Allright... I remember having a rocket and a rocket photobooster in my Quadra 800... it was "teh awesome" and the motherboard machine could use the photobooster on the Rocket. Now I'm wondering...
1) Will Adobe After Effects use the PhotoBooster extension to accelerate accelerated Photoshop filters within AE?
2) In a mac with multiple Rockets and multiple PhotoBoosters (in the rockets), will each rocket be able to use it's own PhotoBooster?
I've got this awesome idea for a computer museum piece featuring a "RenderMac" to do 68k After Effects rendering. Quadra 950 with the WGS PDS card and AppleShare Server, doing disk and network I/O for 5 Radius Rocket stage IIs network-rendering an After Effects project. Mmm.
I have a Rocket 33 (33Mhz full 040) with SCSI-2 Booster. This is a mid range rocket between the Rocket 25(040)/25i(LC040), and Rocket Stage II (40Mhz).
The card is currently running in a Power Mac 7100/80.
The card boots from its own hard disk attached to the rear SCSI-2 Booster port. I've, from time to time, attached a CD-ROM drive and Scanner daisy chained to the hard drive.
Here are some notes:
RAM
It is better to use the Rocket with non-parity 30pin simms. 60-70ns. Parity SIMMs slow the Rocket.
The Rocket accepts up to 16MB SIMMs, installed in sets of four. There are two banks. The maximum RAM on a rocket is 128MB. Each bank may have 4MB (4x1MB), 16MB (4x4MB), or 64MB (4x16MB). I haven't been able to test with 8MB 30pin SIMMs.
Photobooster card
There are two types of photobooster cards: The one for Quadra PDS slots, which is accessible from both the Quadra and the Rocket, and a dedicated card for the Rocket that fits into the boards single expansion slot.
The Rocket Photobooster is only accessible from the Rocket, hence when installing on a Quadra, it is better to have a Quadra Photobooster on the motherboard, and a SCSI-II Booster on the Rocket.
SCSI-II Booster and Rocket hard drives
Having a SCSI II booster allows the Rocket to have its own SCSI chain for its own hard drive, CD drives, scanners, etc.
It will also allow you to disable disk sharing extensions the Rocket Installer places on your machine. These extensions are the cause of many of the host machine crashes, and the Rocket TCP extension doesn't work with Open Transport on the Host Mac.
Networking
The best way to network a Rocket is to dedicate a NuBus slot to it and place an Ethernet card in that slot. Then just connect it to your Ethernet hub as if it were another computer. This allows you to disable the disklink, rocket tcp, and all those other problematic 15 year old networking extensions placed by the rocket installer.
Since Ethernet speeds are pretty respectable, performance is identical to Appletalk over Nubus, without the problems caused by buggy extensions.

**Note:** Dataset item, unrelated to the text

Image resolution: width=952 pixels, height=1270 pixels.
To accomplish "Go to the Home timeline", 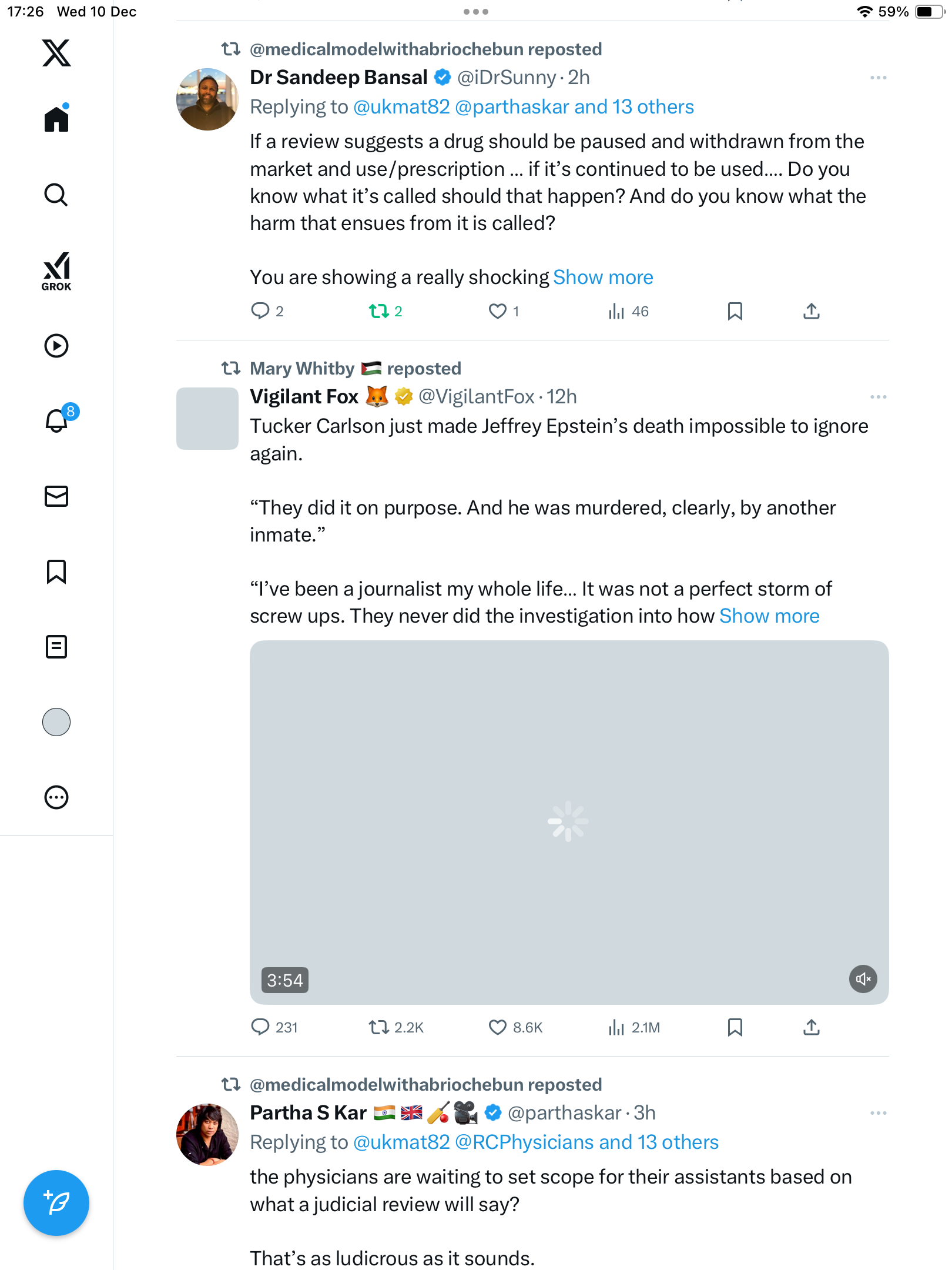I will [x=56, y=119].
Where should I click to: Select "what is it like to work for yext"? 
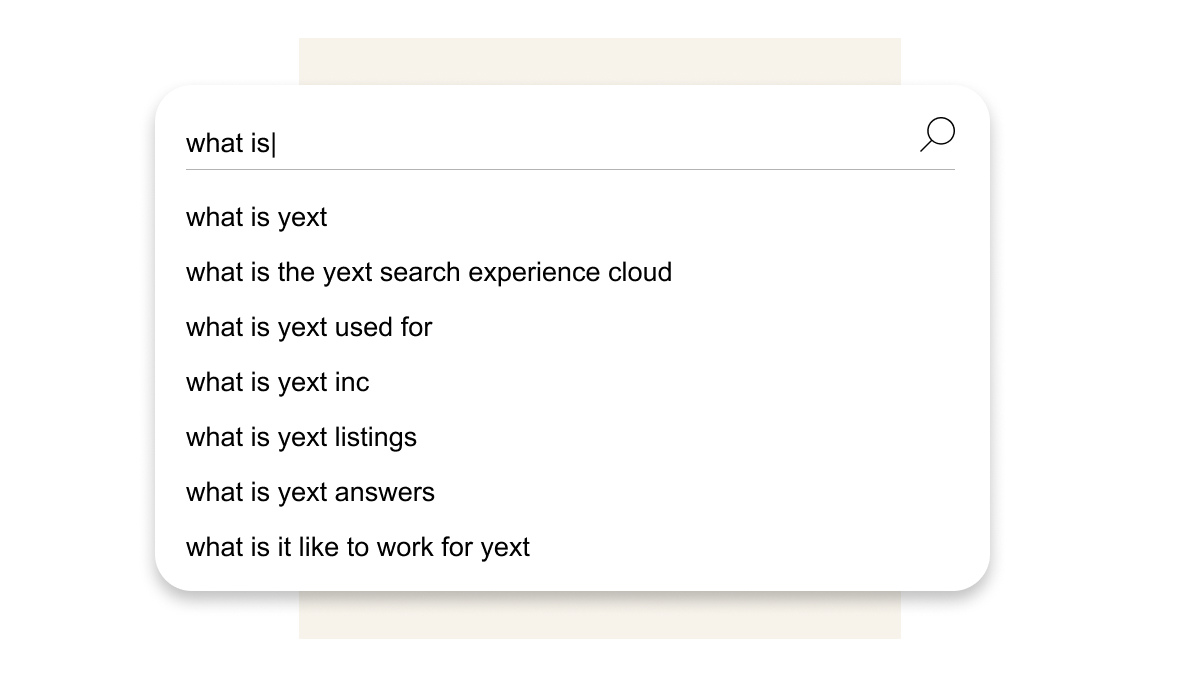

Even though the rocket software allows assigning a motherboard nubus slot, that slot may only be used for Ethernet Cards, Serial Port Cards, Instrumentation Cards (e.g. HP 1-B), or Printer control cards. SCSI cards, and display cards will not work as dedicated cards in the rocket assigned nubus slot.
System software
The host machine should not have anything newer than Mac OS 8.1. This is the highest you can go on a Quadra host, anyway, and on an unaccelerated Nubus PPC Mac, 8.6 and 9.1 will be slow.
The rocket will not work on a G3 Accelerated Nubus PPC Mac. I've never tested it, but there was a report on the web.
I may try it out one time, since I think it could be related to which Nubus G3 accelerator is installed. It may work with some Nubus G3 accelerators.
The rocket cannot have anything newer than system 7.1.1 WITHOUT Thread Manager. 7.1.2 for 68K Performa is flaky, although I can't figure out why.
System 7.5.5 has thread manager built-in, that's why it won't work. There is a documented conflict between the Rocket Software and thread manager running on the Rocket.